- CONJUNTO DE TAREFAS
1. Segundo o trecho sobre empresas de tecnologia da bolsa brasileira, quantas das empresas analisadas tiveram desempenho positivo de janeiro a março?
2. Extraia do trecho sobre empresas de tecnologia da bolsa brasileira a passagem que vai de "A principal delas" até "aumento das receitas.", sem nenhuma alteração.
3. Indique se cada afirmação abaixo está de acordo com o trecho sobre empresas de tecnologia da bolsa brasileira, respondendo sim ou não e citando literalmente as palavras do trecho que decidem a resposta.
(a) A Infracommerce abriu capital na B3 em 2021.
(b) O levantamento considerou 20 empresas do segmento de Tecnologia da Informação.
(c) Os papéis da Infracommerce caíram na segunda-feira após a divulgação dos resultados trimestrais.

- TRECHO FORNECIDO
Levantamento do consultor Einar Rivero, sócio-fundador da Elos Ayta Consultoria, feito com exclusividade para o Startups, considerou as 16 empresas da bolsa brasileira que fazem parte do segmento econômico de Tecnologia da Informação. Entre elas, nove tiveram desempenho positivo de janeiro a março deste ano – sendo que seis tiveram valorização acima do Ibovespa.

A principal delas é a Infracommerce, que registrou uma alta de mais de 120% nas ações no primeiro trimestre deste ano. A empresa de soluções digitais para e-commerce concluiu a abertura de capital em 2021 na B3. Só nesta segunda-feira, os papéis da empresa subiram mais de 20% após divulgação de resultados trimestrais considerados positivos pelo mercado, com redução do prejuízo líquido e aumento das receitas.

- DADOS FORNECIDOS
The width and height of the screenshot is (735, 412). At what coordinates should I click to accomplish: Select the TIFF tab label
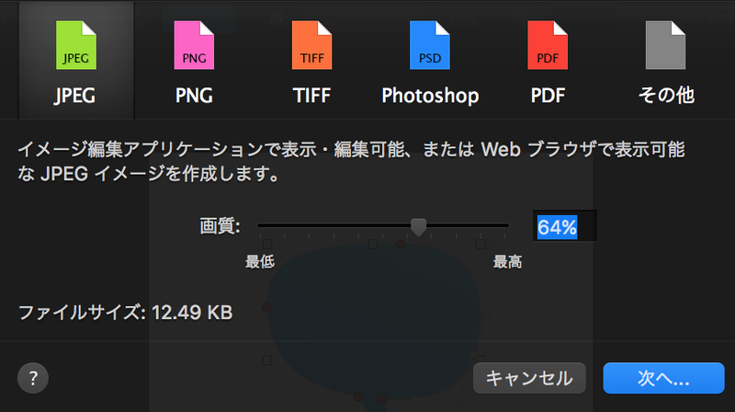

- SOLUÇÕES DAS TAREFAS
1. Nove empresas tiveram desempenho positivo de janeiro a março.

2.
A principal delas é a Infracommerce, que registrou uma alta de mais de 120% nas ações no primeiro trimestre deste ano. A empresa de soluções digitais para e-commerce concluiu a abertura de capital em 2021 na B3. Só nesta segunda-feira, os papéis da empresa subiram mais de 20% após divulgação de resultados trimestrais considerados positivos pelo mercado, com redução do prejuízo líquido e aumento das receitas.

3.
(a) Sim: "concluiu a abertura de capital em 2021 na B3".
(b) Não: "considerou as 16 empresas da bolsa brasileira".
(c) Não: "os papéis da empresa subiram mais de 20%".